Avast report reveals rise in AI-powered cyberattacks & scams

The Q1 Threat Report from Avast has identified a rise of AI usage in cyberattacks, including deepfakes, AI-manipulated audio, and hijacked social media. The report discloses that almost 90 percent of cyberthreats now involve social engineering, where the recipient is manipulated, and warns of a substantial surge in scams involving deepfake video and audio technology. It also reveals that YouTube is frequently used as a platform for circulating malware and that 'Malware as a Service (MaaS)' has become a burgeoning business opportunity for cybercriminals.

Scams, phishing, and malvertising have been identified as 90 percent of all threats on mobile devices and 87 percent of hazards on desktop in 2024, based on the Avast Threat Report findings. The research also brings to light the increased adoption of advanced tactics by scammers like deepfake technology, AI-manipulated audio synchronisation, and hijacking popular social channels such as YouTube for fraudulent content distribution.

While all social media platforms are ripe for scams, Avast telemetry suggests that YouTube has emerged as a significant crime channel. The company had to protect 4 million unique users against threats on YouTube in 2023 and approximately 500,000 from January to March 2024. Automated advertising systems meshed with user-generated content pave a smooth passage for cybercriminals to sidestep regular security measures. This makes YouTube a powerful launchpad for phishing and malware deployment. Cybercriminals employ a range of videos, including stock footage or elaborate deepfakes, and exploit famous individuals and significant media events to attract large audiences and make their threats credible.

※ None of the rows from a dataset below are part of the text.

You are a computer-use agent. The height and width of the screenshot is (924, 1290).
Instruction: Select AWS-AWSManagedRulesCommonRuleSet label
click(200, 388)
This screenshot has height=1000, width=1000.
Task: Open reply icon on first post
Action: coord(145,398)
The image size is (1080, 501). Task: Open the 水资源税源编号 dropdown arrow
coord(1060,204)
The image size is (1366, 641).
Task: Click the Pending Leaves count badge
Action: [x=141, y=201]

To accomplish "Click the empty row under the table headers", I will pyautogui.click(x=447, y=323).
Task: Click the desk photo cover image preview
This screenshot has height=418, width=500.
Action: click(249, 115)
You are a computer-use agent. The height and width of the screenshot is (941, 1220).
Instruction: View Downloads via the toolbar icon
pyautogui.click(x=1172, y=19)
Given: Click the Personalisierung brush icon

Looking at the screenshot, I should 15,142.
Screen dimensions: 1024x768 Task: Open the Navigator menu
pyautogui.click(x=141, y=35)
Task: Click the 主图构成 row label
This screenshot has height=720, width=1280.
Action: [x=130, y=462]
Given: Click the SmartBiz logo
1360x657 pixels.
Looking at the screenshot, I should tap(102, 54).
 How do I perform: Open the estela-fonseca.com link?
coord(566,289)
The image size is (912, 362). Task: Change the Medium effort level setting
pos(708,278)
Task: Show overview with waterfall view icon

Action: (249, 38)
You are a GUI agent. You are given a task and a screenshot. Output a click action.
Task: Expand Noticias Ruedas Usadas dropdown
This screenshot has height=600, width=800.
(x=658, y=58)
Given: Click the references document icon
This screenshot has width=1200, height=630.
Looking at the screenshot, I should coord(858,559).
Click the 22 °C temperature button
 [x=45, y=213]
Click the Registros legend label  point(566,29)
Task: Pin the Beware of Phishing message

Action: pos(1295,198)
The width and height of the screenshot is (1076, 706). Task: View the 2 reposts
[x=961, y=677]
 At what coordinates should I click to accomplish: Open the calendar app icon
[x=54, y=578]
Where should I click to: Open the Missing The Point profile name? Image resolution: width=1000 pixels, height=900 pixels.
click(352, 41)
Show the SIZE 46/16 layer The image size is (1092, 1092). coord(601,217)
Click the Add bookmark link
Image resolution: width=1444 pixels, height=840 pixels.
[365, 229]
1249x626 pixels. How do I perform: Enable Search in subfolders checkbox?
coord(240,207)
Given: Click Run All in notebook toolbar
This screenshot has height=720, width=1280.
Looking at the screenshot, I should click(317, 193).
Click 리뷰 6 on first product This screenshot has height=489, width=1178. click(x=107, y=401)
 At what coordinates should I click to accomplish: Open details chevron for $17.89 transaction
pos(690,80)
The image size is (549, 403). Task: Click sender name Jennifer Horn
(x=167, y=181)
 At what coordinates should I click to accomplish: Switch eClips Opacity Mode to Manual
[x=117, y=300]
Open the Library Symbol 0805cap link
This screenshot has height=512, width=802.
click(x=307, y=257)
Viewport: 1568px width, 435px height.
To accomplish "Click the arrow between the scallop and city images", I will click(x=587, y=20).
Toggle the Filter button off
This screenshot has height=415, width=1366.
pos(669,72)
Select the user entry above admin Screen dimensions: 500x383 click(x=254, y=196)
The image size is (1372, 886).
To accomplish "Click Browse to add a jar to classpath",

One method that YouTube allows is aiding Traffic Distribution Systems (TDS), which guide users to malicious sites and support a range of scams. Scammers, for example, send personalised emails to YouTube creators proposing fake collaboration opportunities or upload videos with descriptions holding malicious links. They also catch hold of YouTube channels via phishing or malware and modify these channels to promote scams. Such scams often involve fake giveaways demanding an upfront deposit from viewers. In addition, attackers manufacture websites that mimic reputable companies and offer illegal downloadable software. Criminals post tutorial videos or offers for cracked software to lure people into downloading malware disguised as valuable tools.

A worrying trend highlighted in the report is the rise in 'Malware-as-a-Service' (MaaS) businesses. These illicit enterprises have taken advantage of the upswing in scams, presenting a new profitable venture for cybercriminals. Organised crime groups employ this model to hire smaller-scale criminals who are interested in making fast money by spreading malware on their criminal group’s behalf. In return, these criminals can purchase the malware, subscribe to it, or partake in a commission-style partnership.

Despite all this, the most common malware used in MaaS is still information stealers, which continue to find novel distribution channels, such as Microsoft Teams, using phishing. Jakub Kroustek, Malware Research Director at Gen, states, "In the first quarter of 2024, we reported the highest ever cyber risk ratio – meaning the highest probability of any individual being the target of a cyberattack...Unfortunately, humans are the weakest link in the digital safety chain, and cybercriminals know it. They pray on human emotions and the quest for knowledge to infiltrate people’s lives and devices for financial gain."